A novel recombinant human interferon alpha2b with high antivirus activity by combinatorial mutagenesis.
- Author:
Guangrong ZHAO
1
;
Lei DU
;
Linqi ZHU
Author Information
1. Key Laboratory of Systems Bioengineering, Ministry of Education, Tianjin University, Tianjin 300072, China. grzhao@tju.edu.cn
- Publication Type:Journal Article
- MeSH:
Antiviral Agents;
pharmacology;
Base Sequence;
Combinatorial Chemistry Techniques;
Humans;
Interferon-alpha;
genetics;
pharmacology;
Molecular Sequence Data;
Mutagenesis, Site-Directed;
methods;
Recombinant Proteins;
genetics;
pharmacology
- From:
Journal of Biomedical Engineering
2011;28(2):347-351
- CountryChina
- Language:Chinese
-
Abstract:
In order to create a novel recombinant human interferon alpha2b (rh-IFN alpha2b) with higher biological activity, we subjected the rational designed sequence of rh-IFN alpha2b to direct evolution by strategy of the combinatorial mutagenesis.
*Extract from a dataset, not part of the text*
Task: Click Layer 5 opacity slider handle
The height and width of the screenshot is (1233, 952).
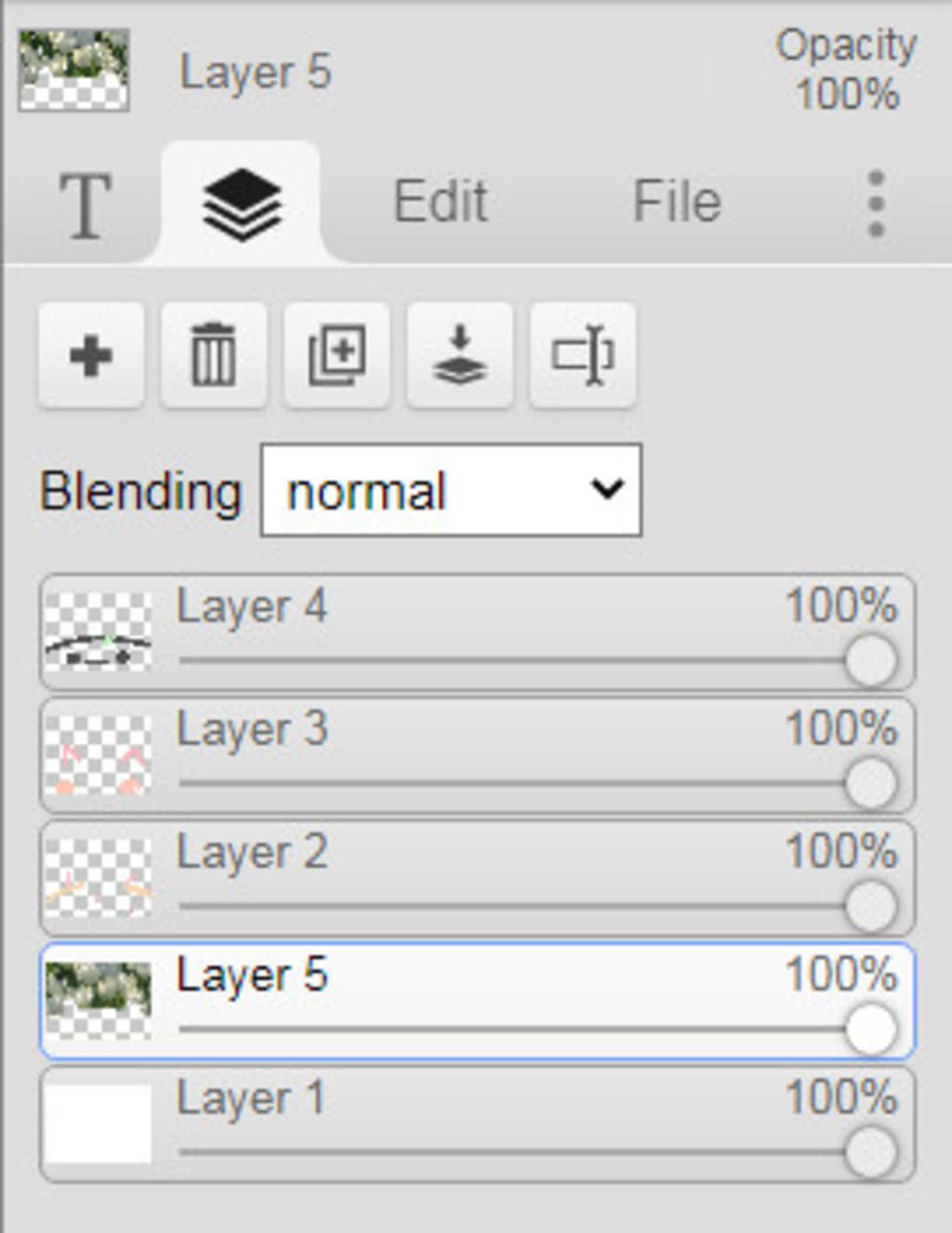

The amino acid residues at multiple sites of 52-53-55, 103-107, and 121-125 were simultaneously mutated. The resulted gene of the mutated rh-IFN a2b was cloned into the pET28a and expressed in E. coli BL21 Condon plus (RIL). The anti-virus activity of the novel interferon alpha2b was 9.3 x 10(7) IU/mg, 93 times higher than the wild type (1 x 10(6) IU/mg). The results showed that the multiple point mutation used in this study could effectively combine the site effects of rh-IFN alpha2b and increase its biological activity.